Premier sujet : « L’enfer, c’est l’absence des autres ». Qu’en pensez-vous ?

 

Deuxième sujet : Doit-on soumettre la technique à la morale ?

 

Troisième sujet :

Dégagez l’intérêt philosophique de ce texte à partir de son étude ordonnée.

 

On ne commença pas par raisonner, mais par sentir. On prétend que les hommes inventèrent la parole pour examiner leurs besoins ; cette opinion me paraît insoutenable. L’effet naturel des premiers besoins fut d’écarter les hommes et non de les rapprocher.

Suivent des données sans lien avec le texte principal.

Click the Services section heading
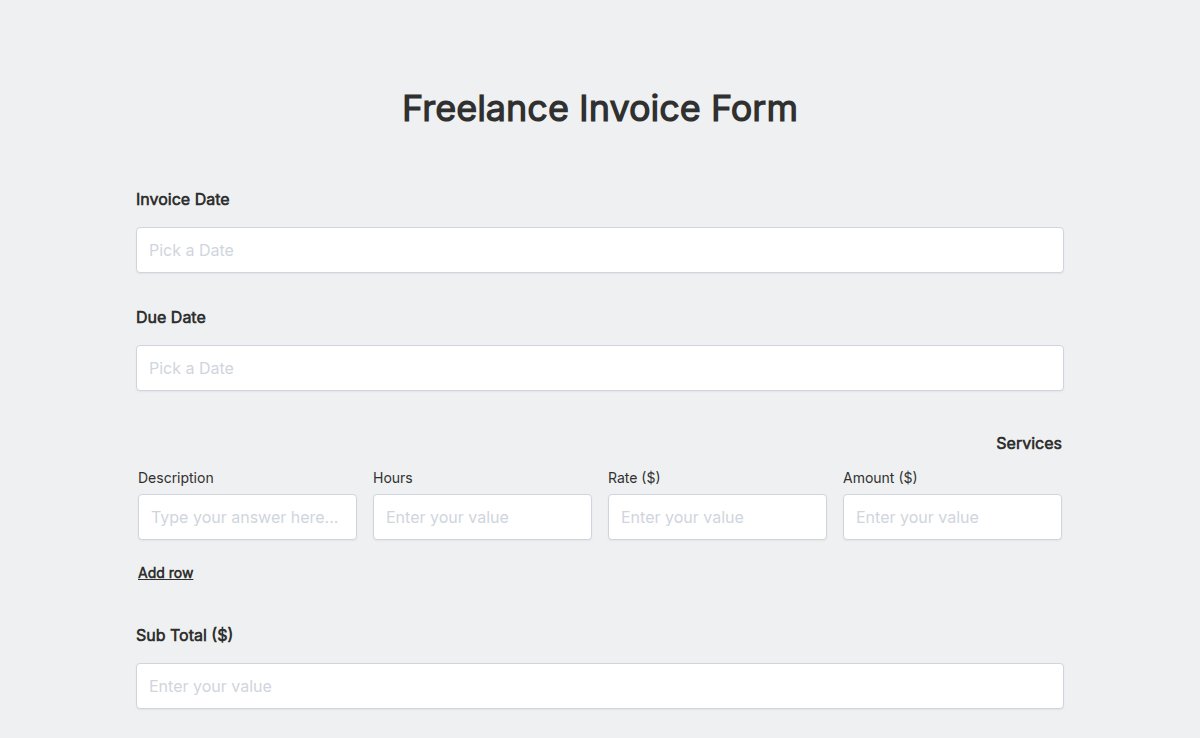The height and width of the screenshot is (738, 1200). coord(1028,443)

Il le fallait ainsi pour que l’espèce vînt à s’étendre, et  que la terre se peuplât promptement ; sans quoi le genre humain se fût entassé dans un coin du monde, et tout le reste fût demeuré désert.

De cela seul il suit que l’origine des langues n’est point due aux premiers besoins des hommes ; il serait absurde que de la cause qui les écarte vînt le moyen qui les unit. D’où peut donc venir cette origine ? Des besoins moraux, des passions. Toutes les passions rapprochent les hommes que la nécessité de chercher à vivre force à se fuir. Ce n’est ni la faim, ni la soif, mais l’amour, la haine, la pitié, la colère, qui leur ont arraché les premières voix. Les fruits ne se dérobent point à nos mains ; on peut s’en nourrir sans parler ; on poursuit en silence la proie dont on veut de repaître : mais pour émouvoir un jeune cœur, pour repousser un agresseur injuste, la nature dicte des accents, des cris, des plaintes. Voilà les plus anciens mots inventés, et voilà pourquoi les premières langues furent chantantes et passionnées avant d’être simples et méthodiques.

 

Jean-Jacques ROUSSEAU, Essai sur l’origine des langues.